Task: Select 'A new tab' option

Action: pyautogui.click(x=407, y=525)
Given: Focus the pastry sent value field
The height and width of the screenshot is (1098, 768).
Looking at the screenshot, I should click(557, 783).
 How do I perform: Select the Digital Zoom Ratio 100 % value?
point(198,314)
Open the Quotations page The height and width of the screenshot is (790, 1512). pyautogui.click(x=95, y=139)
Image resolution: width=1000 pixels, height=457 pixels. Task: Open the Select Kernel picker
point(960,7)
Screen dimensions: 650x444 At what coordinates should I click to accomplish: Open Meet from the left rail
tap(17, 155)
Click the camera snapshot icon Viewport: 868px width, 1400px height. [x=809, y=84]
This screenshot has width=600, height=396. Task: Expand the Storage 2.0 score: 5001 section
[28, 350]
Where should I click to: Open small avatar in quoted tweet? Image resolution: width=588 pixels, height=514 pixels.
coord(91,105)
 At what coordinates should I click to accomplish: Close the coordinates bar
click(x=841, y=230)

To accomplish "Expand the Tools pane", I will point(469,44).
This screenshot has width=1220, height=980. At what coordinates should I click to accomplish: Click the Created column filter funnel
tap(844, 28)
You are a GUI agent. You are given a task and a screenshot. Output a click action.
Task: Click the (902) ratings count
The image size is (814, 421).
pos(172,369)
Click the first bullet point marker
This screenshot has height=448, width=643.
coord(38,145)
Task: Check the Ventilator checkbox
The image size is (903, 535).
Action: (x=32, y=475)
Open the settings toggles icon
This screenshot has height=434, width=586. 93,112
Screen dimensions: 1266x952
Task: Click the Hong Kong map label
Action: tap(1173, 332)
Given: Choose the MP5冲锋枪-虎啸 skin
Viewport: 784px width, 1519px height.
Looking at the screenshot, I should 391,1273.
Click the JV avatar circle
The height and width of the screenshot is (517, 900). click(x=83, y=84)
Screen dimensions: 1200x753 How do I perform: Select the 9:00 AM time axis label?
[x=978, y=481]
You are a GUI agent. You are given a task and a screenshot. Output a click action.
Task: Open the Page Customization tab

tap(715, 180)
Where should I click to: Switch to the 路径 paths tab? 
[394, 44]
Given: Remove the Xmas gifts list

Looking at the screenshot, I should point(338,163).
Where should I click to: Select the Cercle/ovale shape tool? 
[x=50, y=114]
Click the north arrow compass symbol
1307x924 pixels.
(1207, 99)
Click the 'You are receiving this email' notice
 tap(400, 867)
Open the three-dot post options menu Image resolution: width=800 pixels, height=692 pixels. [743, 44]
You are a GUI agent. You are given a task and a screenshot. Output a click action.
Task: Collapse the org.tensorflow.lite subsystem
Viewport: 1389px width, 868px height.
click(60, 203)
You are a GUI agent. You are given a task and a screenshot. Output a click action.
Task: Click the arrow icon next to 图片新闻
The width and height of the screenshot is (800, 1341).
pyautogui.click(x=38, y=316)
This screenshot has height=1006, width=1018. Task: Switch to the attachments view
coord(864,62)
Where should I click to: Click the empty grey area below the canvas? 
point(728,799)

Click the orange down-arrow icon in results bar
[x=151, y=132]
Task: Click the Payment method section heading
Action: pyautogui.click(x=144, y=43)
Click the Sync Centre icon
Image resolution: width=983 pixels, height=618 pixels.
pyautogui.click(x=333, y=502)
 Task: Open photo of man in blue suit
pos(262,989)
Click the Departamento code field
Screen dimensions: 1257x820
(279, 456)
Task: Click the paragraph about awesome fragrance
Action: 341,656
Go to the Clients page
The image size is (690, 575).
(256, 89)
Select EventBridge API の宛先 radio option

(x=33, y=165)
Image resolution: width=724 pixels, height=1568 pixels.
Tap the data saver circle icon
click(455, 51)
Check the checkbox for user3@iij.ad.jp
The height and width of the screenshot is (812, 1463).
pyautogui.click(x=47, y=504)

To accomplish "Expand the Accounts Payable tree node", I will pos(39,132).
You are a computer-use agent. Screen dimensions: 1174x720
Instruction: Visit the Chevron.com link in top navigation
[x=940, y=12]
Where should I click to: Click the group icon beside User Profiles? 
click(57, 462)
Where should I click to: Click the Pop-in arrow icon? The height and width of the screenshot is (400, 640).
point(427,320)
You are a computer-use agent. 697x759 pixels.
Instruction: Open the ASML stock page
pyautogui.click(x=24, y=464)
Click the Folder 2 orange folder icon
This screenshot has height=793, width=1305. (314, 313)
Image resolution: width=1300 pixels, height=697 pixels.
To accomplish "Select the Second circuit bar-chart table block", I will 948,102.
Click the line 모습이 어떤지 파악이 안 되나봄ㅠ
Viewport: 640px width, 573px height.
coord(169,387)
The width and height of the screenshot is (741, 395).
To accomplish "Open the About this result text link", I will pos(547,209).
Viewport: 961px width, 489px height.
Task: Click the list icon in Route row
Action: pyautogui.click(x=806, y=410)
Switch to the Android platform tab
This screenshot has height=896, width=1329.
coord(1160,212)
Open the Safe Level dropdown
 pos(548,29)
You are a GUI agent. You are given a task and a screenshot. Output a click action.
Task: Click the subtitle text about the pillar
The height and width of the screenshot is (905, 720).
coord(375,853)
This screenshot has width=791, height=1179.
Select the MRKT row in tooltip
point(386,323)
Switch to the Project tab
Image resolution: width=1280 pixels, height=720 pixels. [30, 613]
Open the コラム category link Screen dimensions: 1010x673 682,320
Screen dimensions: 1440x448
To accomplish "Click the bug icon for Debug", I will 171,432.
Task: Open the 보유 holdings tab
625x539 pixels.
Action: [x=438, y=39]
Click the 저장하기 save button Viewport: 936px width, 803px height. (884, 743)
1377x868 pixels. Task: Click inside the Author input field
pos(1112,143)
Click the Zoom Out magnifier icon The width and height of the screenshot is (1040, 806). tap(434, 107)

|---|

Aim of the exercise ->
Go through the listing and copy each line that includes the string "computer".

The answer ->
You are a computer-use agent. Screen dimensions: 1174x720
You are a computer-use agent. 697x759 pixels.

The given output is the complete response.